Stupéfait, le portier s'apprêtait à le faire ramasser par
le KGB, quand Marx réussit à le convaincre de son identité
en se servant de son portrait accroché avec celui de Lénine derrière
le bureau du fonctionnaire. Convaincu par la ressemblance, le portier informa
ses chefs et, de fil en aiguille, la nouvelle parvint au Politburo. Très
embarrassés, les camarades suprêmes finirent par décider que,
puisqu'il s'agissait bien de Marx lui-même, la patrie du socialisme ne pouvait
pas faire moins que de lui accorder le droit de s'exprimer en direct à
la télévision, mais qu'il serait opportun de ne pas lui laisser
un temps de parole supérieur à une minute. Karl Marx entre donc
dans le studio, s'installe devant les caméras et, après que le réalisateur
lui a donné le signal, il fixe l'objectif bien en face et déclare:
« Prolétaires de tous les pays, excusez-moi... » Un
citoyen se présente au poste de la milice et demande à voir le chef
pour lui faire une déclaration de la plus grande importance. Devant son
insistance on l'introduit devant cet important personnage à qui il déclare
: - Camarade, je viens déclarer que mon perroquet s'est échappé. -
Comment ! C'est pour ça que tu me déranges ? - Pas seulement
pour ça, camarade. Je voudrais aussi qu'on enregistre ma déclaration. -
Quelle déclaration ? - Je tiens à affirmer avec force et solennité
que je n'ai pas les mêmes opinions politiques que mon perroquet. Un
journal de Zagreb lance un concours d'histoires drôles sur Tito. Premier
prix : vingt ans, ferme. Qu'est-ce
que la Science? La Science, c'est, les yeux bandés, chercher un chat noir
dans une pièce obscure. Qu'est-ce que la Philosophie? La Philosophie,
c'est chercher les yeux bandés dans une pièce obscure un chat noir
qui ne s'y trouve pas. Qu'est-ce que le Matérialisme dialectique? Le
Matérialisme dialectique, c'est chercher les yeux bandés dans une
pièce obscure un chat noir qui ne s'y trouve pas et s'écrier tout
d'un coup : «Ça y est, je le tiens!» A
l'occasion du cinquantième anniversaire de la mort de Lénine, l'Union
Soviétique tout entière fut couverte de slogans. Et le plus utilisé
fut « Lénine avec nous ». Au point que les marchands de
meubles mirent en vente un lit baptisé «Lénine avec nous».

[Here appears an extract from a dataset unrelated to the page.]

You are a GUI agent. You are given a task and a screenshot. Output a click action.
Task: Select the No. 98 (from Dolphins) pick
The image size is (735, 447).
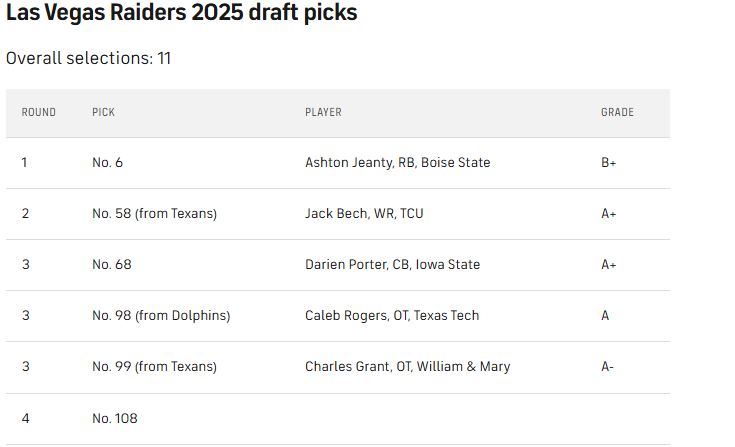point(161,315)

C'était un modèle à trois places. On
demandait à Ho Chi-minh, en 1951, lors d'un de ses passages à Moscou,
s'il était possible de s'asseoir sur un hérisson. « En principe
non, répondit-il, toutefois, il y a trois exceptions : si on rase le hérisson,
si on fait asseoir quelqu'un d'autre à sa place et si le Parti l'ordonne.